### WORK INSTRUCTIONS
Anywhere the string "Given" shows up in the listing below, copy the line it is in.

··· DATA FOR THE TASK ···

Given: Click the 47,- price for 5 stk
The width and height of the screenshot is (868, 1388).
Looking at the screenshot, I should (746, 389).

···
··· DATA FOR THE TASK ···

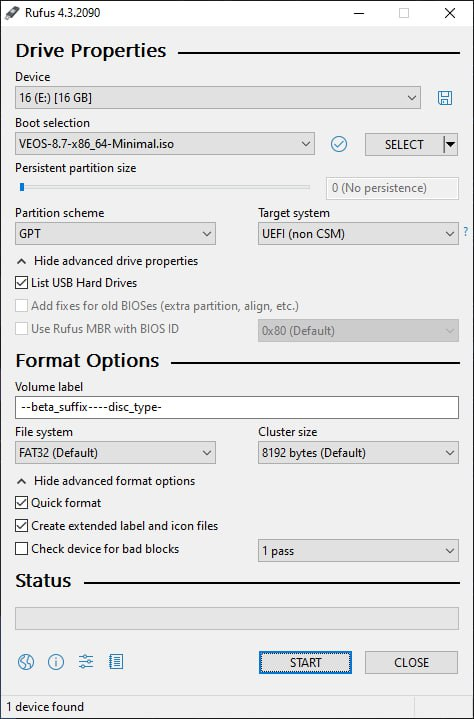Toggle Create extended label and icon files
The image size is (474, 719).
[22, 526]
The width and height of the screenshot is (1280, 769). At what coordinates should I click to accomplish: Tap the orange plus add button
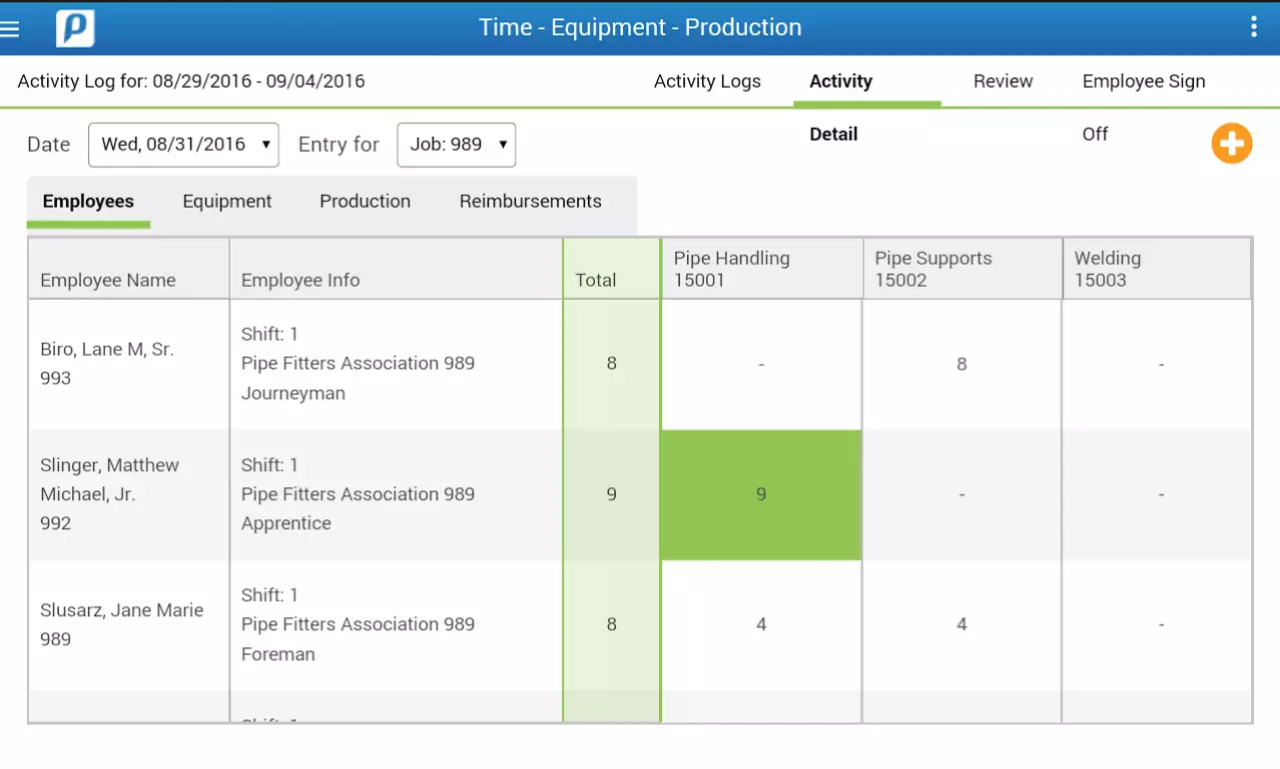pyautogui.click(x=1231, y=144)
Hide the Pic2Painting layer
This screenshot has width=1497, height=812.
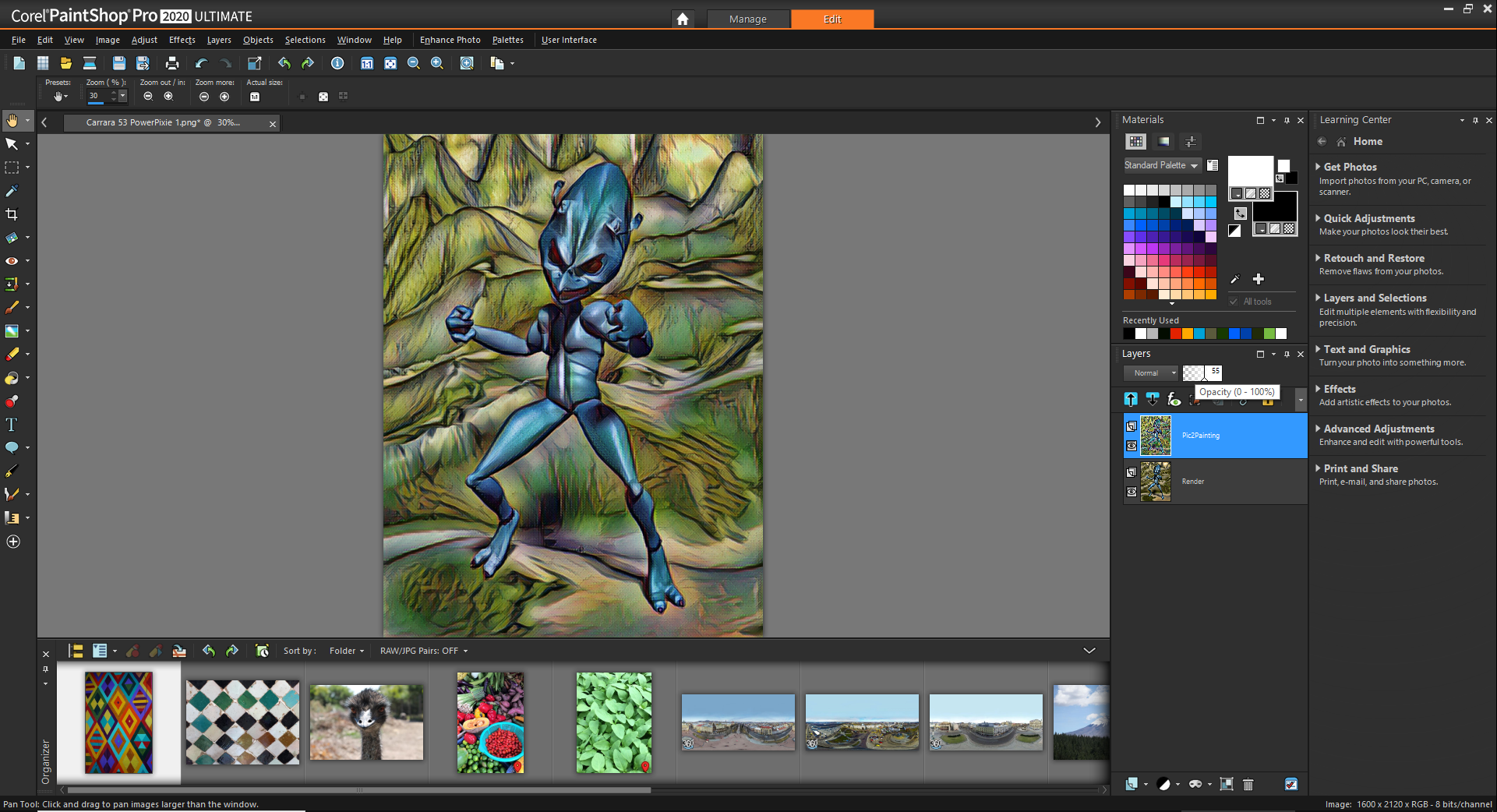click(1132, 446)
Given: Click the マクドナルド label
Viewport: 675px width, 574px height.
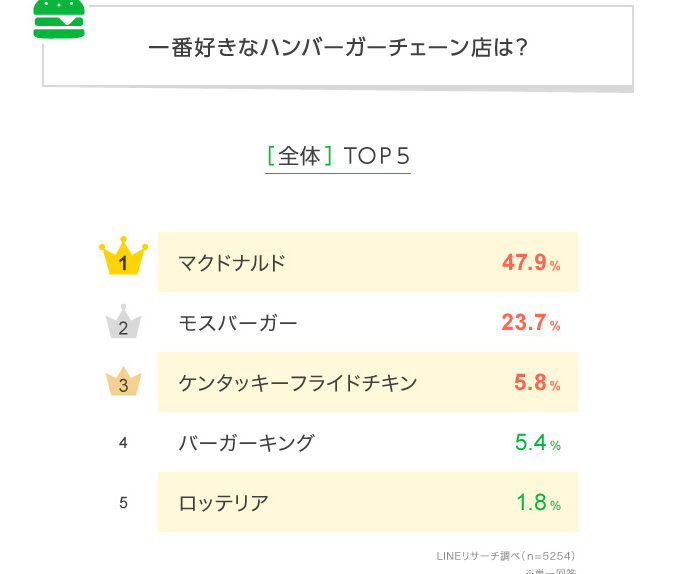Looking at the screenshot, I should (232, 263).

···

### RESULT FOR THIS EXERCISE
Given: Click the 47,- price for 5 stk
Given: Click the マクドナルド label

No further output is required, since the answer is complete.